Dans le test que Vast a réalisé, on trouve deux serveurs de calcul équipés chacun de deux cartes B3240 (soit un total de quatre liens 200 Gbit/s par serveur), deux switches frontaux SN5600, deux C-Node avec, chacun, une carte B3240 (2 x 200 Gbit/s) en frontal, plus une carte B3220 (2 x 100 Gbit/s) vers le cluster. Puis, deux switches SN2700 communiquent en 100 Gbit/s avec les D-Node.
Vast a pu constater que l’activation de Spectrum-X sur tous les équipements réseau augmentait les performances du stockage, mais uniquement lorsque le nombre de jobs sur un serveur est supérieur au nombre de liens vers un C-Node. Par exemple, lorsque quatre jobs utilisent chacun une connexion 200 Gbit/s sur leur serveur pour communiquer avec les deux connexions 200 Gbit/s d’un C-Node, ce qui crée d’ordinaire une congestion, la présence de Spectrum-X permet d’accélérer les transferts de données de 20 %.
Le rapport de Vast ne précise pas s’il a activé Spectrum X sur l’ensemble des équipements réseau, dont ceux qui véhiculent les accès NVMe/RoCE. Ou s’il s’est contenté d’accélérer la partie frontale, celle où les données transitent au protocole NFS.
De 23,5 à 33,5 Go/s pour Weka
À la manière de DDN avec Lustre, les baies de stockage de Weka partagent leurs contenus avec un protocole alternatif à NFS : WekaFS. Le client qui permet de monter les volumes de fichiers présents sur les baies Weka s’exécute du côté des serveurs de calcul. Nvidia l’intègre depuis longtemps dans sa couche GPUdirect Storage pour une utilisation avec l’API cuFile.
Mais la particularité de Weka, surtout, est que ses excellentes performances étaient jusque-là dues à l’utilisation du protocole de bas niveau InfiniBand, en lieu et place de RoCEv2. Sur le papier, InfiniBand est déjà aussi performant que Spectrum-X. D’ailleurs, Spectrum-X découle du rachat par Nvidia de Mellanox, lequel fabriquait… des équipements InfiniBand.
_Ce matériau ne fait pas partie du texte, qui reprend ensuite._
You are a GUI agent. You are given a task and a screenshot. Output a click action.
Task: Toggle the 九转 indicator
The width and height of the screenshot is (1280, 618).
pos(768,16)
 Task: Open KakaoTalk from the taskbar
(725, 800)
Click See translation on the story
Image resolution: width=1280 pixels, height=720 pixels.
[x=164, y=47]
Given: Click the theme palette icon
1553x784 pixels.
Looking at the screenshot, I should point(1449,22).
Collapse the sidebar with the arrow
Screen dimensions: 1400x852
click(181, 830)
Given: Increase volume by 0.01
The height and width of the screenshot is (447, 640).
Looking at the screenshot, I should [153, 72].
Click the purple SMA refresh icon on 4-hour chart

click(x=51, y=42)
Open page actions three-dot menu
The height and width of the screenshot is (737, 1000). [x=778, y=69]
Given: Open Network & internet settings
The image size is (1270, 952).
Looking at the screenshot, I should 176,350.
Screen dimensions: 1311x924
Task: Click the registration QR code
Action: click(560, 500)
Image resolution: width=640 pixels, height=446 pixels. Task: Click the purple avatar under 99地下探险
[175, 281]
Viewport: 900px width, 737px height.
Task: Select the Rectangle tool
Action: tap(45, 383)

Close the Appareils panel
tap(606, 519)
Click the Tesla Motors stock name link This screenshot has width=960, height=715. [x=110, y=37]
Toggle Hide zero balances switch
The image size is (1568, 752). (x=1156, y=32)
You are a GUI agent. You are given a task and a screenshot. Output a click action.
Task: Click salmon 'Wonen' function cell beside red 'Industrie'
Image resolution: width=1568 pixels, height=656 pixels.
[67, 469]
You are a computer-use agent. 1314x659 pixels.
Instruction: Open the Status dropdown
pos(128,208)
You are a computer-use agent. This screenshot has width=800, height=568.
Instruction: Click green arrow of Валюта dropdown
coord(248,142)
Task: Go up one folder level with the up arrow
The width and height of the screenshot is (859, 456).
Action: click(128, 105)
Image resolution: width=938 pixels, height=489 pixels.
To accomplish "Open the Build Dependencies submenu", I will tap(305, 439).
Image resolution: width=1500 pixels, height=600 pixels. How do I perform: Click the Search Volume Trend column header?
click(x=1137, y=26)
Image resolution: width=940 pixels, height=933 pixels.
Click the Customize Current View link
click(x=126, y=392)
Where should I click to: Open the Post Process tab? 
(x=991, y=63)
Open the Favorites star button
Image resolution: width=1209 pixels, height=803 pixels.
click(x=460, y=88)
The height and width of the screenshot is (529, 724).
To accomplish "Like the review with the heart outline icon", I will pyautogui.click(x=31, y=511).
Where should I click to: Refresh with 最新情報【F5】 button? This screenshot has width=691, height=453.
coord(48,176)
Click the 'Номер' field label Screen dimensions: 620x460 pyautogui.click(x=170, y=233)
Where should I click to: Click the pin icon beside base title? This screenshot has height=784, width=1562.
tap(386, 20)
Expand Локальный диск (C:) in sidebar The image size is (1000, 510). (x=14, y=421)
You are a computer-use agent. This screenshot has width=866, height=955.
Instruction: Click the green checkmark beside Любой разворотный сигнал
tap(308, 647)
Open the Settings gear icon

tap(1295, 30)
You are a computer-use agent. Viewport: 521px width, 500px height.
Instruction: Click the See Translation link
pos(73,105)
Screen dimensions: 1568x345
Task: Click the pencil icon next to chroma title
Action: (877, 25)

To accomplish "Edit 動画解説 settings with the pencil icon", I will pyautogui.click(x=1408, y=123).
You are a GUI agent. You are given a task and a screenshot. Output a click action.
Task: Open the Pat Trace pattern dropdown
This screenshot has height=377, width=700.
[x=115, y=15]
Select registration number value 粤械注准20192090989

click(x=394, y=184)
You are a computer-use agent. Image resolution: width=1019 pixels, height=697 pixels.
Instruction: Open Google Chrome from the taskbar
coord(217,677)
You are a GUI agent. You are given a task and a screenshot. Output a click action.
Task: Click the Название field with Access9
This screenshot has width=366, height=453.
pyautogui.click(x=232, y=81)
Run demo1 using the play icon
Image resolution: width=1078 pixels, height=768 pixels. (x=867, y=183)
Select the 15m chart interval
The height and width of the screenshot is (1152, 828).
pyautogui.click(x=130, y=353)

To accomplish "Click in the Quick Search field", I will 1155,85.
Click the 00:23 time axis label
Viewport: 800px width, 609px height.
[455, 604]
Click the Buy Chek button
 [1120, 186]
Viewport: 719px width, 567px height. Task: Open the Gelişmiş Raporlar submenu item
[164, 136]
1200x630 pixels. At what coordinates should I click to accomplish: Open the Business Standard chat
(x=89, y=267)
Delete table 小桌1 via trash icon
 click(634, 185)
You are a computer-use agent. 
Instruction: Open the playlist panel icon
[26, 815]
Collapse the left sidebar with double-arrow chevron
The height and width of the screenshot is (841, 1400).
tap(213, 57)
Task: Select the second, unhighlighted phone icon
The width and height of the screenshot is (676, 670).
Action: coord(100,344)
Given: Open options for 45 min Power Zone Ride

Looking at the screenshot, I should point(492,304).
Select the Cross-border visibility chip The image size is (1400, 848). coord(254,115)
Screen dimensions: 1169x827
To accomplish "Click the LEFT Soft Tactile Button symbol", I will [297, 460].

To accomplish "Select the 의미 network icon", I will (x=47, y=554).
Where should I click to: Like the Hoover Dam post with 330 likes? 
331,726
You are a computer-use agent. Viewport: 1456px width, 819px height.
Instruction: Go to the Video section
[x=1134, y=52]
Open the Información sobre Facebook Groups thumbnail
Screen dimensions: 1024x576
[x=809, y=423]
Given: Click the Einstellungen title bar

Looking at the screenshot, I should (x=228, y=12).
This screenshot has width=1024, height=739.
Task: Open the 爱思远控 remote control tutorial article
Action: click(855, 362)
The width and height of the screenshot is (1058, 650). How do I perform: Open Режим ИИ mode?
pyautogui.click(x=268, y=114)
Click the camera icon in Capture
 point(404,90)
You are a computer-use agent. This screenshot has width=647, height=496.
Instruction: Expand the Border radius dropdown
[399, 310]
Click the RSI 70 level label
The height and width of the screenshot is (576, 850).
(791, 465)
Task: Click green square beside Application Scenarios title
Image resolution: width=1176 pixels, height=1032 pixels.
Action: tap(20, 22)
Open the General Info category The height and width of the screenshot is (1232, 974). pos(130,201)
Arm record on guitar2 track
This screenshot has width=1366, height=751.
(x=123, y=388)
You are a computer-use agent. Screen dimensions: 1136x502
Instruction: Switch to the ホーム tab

En revanche, InfiniBand a besoin d’une surcouche protocolaire, IPoIB (IP over InfiniBand), pour véhiculer les communications des applications conçues pour fonctionner en TCP/IP. Un défaut que n’a pas RoCE v2 ni, par extension, Spectrum-X.
« Pour garantir l’excellence opérationnelle, des tâches supplémentaires telles que l’enregistrement des métriques de l’entraînement d’un LLM, la télémétrie des systèmes, la sauvegarde, par le biais de snapshots ou d’archives, sont nécessaires. Les clusters de calcul d’IA ont besoin d’une infrastructure de données performante, qui propose de telles fonctions pour améliorer la productivité », reconnaît Weka dans une note de blog.
C’est donc bien volontiers que le fournisseur a concédé à remplacer InfiniBand par SpectrumX, du moins dans les cas d’usage de l’IA, pas nécessairement pour des supercalculateurs. Weka ne partage pas le détail de tests qui lui ont permis de valider sa solution auprès de Nvidia. Tout au plus, il indique qu’un débit de 23,5 Go/s en RoCE v2 sur sa solution passe à 33,5 Go/s lorsque les extensions de Spectrum-X sont activées.